Segment Start: DOCUMENT SEGMENT
How I Became a "Spiritual Activist"
Celia Alario is a media and communications strategist. She cavorts with social issue documentarians, artists, and grassroots community organizers who share her love for social justice, planetary healing, and cultural transformation. She sustains her activism through an alchemic mix of yoga, hula hooping, and practicing the art of nonattachment. Bred by New Yorkers and raised in Los Angeles, she now chases her poodle across the majestic redrock landscapes of Southeastern Utah.
Editors’ Note: We are thrilled to welcome Celia Alario, a writer and longtime activist, to our panel of regular bloggers here at SpiritualityHealth.com. In this new blog, The Spiritual Activist, Celia will take us to the frontlines of some of the biggest social and environmental issues of our time. While its easy to feel helpless in the face of the world's problems, Celia's experience offers hope—inviting us all to become "spiritual activists" by striving for lasting change through a heart-felt, holistic framework of love, compassion, and awareness.
“Spiritual activism.” “Sacred activism.” “Conscious campaigning.” “Transformative organizing.” These terms refer to a powerful style of “work for good.” The practice of spiritual activism is grounded in core tenants like compassion, integrity, a commitment to the process, nonattachment to outcome, interconnectedness, a love for all beings—even those with differing views—being present, and the transmutation of anger, fear, and despair into compassion, love, and purpose.
Spiritual activism invites us to embrace the unique and powerful role each of us has to play in the unfolding of justice and peace, to be a force for cultivating what we want, not just stopping what we don’t want. A spiritual activist acts from the recognition that we are all powerful, that what we attend to we become, that where we place our attention shapes our world, that our word lives. And in surrendering to the reality of not knowing, a spiritual activist opens herself up for the spontaneity and wonder of collaborating with The Divine in the quest for transformation.
A new e-book anthology released this week called Occupy Consciousness: Essays on the Global Insurrection looks at what some are calling the emergence of “Spiritual Activism 2.0.” I guess you’d need to call me an early adopter then. I found my way to this practice when 1.0 was in beta. And today there are books, organizations, videos, boot camps and list serves to unite a community of us committed to such endeavors.
Segment End: DOCUMENT SEGMENT
■ TASK SET ■
A – What is the title of the e-book anthology named in the spiritual activism post?
B – Pick up the spiritual activism post after its last sentence and continue writing it.
Segment Start: MATERIAL SHOWN
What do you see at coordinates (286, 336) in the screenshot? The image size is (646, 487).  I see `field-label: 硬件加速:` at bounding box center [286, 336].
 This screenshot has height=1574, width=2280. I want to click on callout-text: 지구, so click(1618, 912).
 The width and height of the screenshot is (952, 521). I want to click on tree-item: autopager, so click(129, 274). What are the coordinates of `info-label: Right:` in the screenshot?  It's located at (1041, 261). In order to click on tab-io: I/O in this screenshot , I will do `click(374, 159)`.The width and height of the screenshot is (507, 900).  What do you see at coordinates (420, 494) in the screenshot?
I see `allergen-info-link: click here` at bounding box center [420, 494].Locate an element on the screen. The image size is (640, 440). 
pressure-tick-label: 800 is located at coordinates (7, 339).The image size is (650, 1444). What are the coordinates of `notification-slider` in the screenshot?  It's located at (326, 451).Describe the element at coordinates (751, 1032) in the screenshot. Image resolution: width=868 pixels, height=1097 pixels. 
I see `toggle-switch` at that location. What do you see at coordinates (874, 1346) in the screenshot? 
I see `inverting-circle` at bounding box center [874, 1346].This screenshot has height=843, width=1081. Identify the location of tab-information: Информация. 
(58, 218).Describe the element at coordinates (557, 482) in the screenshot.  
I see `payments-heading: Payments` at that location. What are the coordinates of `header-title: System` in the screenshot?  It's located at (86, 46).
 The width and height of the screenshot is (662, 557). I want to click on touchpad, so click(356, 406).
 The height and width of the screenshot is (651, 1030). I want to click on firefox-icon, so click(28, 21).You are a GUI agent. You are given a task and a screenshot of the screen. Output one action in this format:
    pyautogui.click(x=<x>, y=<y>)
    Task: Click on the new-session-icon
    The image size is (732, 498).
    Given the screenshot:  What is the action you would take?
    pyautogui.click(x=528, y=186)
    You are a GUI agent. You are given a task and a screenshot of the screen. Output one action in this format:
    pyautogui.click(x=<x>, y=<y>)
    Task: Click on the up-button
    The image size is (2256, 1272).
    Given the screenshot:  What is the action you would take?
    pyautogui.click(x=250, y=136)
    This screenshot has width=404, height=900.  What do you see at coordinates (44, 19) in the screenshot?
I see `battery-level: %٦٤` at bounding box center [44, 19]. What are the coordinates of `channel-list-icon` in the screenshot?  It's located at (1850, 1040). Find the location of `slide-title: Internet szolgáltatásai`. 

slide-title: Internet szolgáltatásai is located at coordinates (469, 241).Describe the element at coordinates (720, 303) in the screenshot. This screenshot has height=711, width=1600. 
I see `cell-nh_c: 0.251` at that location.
Segment End: MATERIAL SHOWN
■ SOLVED TASKS ■
A – Occupy Consciousness: Essays on the Global Insurrection

B –
I can honestly say this way of approaching social change work has saved my life—seriously! Only by bringing Spirit into this work has it been possible to sustain it for more than 20 years and counting. And I’m committed to the sustainability, because after all, I want to be a Raging Granny someday. Many mentors have helped me on this path, but today I thank the Surfing Doctor.
Nearly 20 years ago, I met Dr. Gordon Labedz, a family doctor and one of the original founders of Surfrider Foundation. I was fired up and just beginning my journey as an “activist.” Burning the candle at both ends, like many of us do in our 20’s, I pushed my body to its limits, ran on too much adrenaline and too little sleep, and believed on some subconscious level that if I just could work hard and fast enough I could help humanity get out in front of the various crises growing exponentially and threatening life on this planet.
I was one of the youngest attendees at a conference for wetlands advocates, and Dr. Labedz was on the program to offer a workshop on ‘How to Avoid Activist Burnout.’ Due to some unfortunate last-minute scheduling changes, Dr. Labedz’s offering was slated at the same time as a talk by the then-head of the U.S. Army Corps of Engineers, a man nearly everyone at the conference had a beef with and desperately wanted to meet. Suddenly I found myself standing alone in a huge room, the only attendee at Labedz’s workshop and thus the unexpected beneficiary of a private one-on-one session with the doctor!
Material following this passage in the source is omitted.